Data excerpts
____________

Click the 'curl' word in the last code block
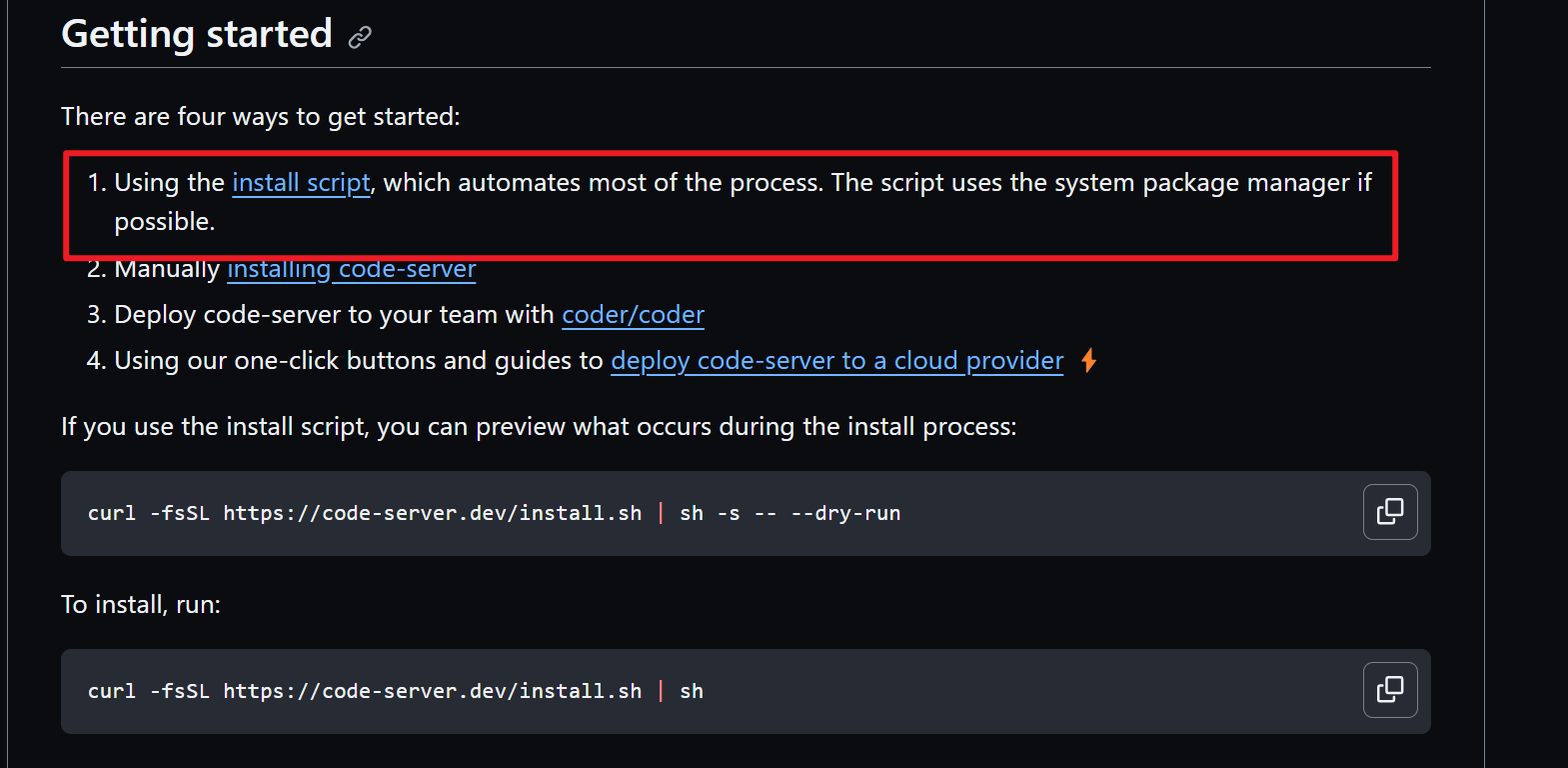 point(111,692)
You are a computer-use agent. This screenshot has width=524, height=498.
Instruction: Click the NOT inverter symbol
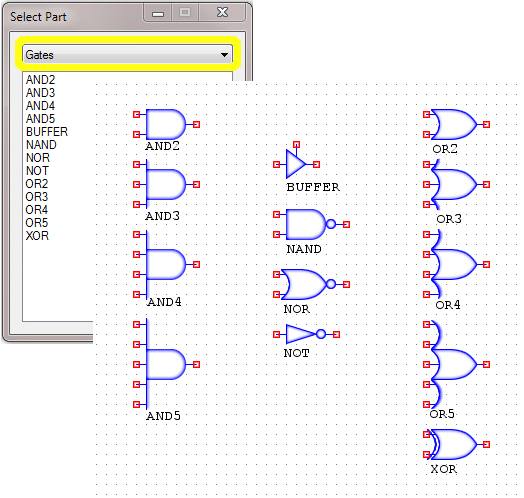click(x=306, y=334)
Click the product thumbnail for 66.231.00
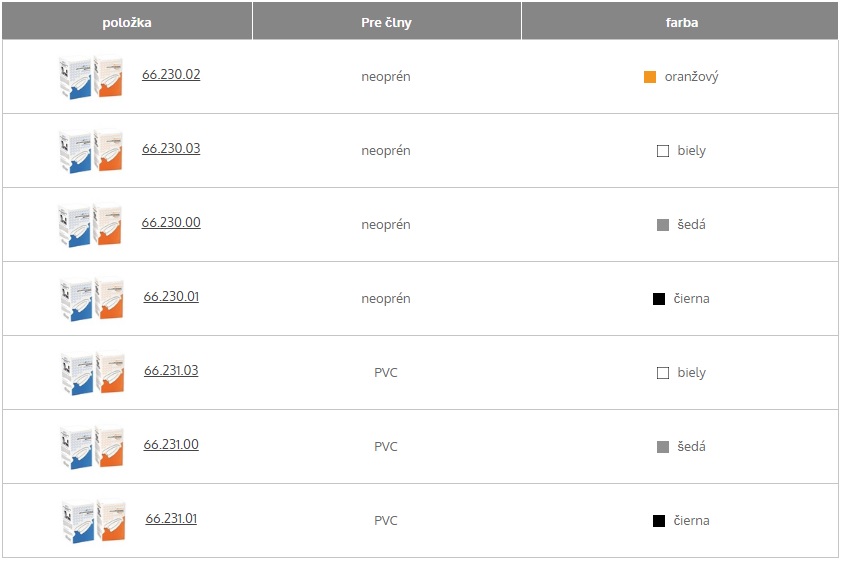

____________

**Task description**
Give every entry again word for word; no images belong in the copy.

**Task output**
Click the 'curl' word in the last code block
 point(111,692)
You are a computer-use agent. This screenshot has width=524, height=498.
Instruction: Click the NOT inverter symbol
click(x=306, y=334)
Click the product thumbnail for 66.231.00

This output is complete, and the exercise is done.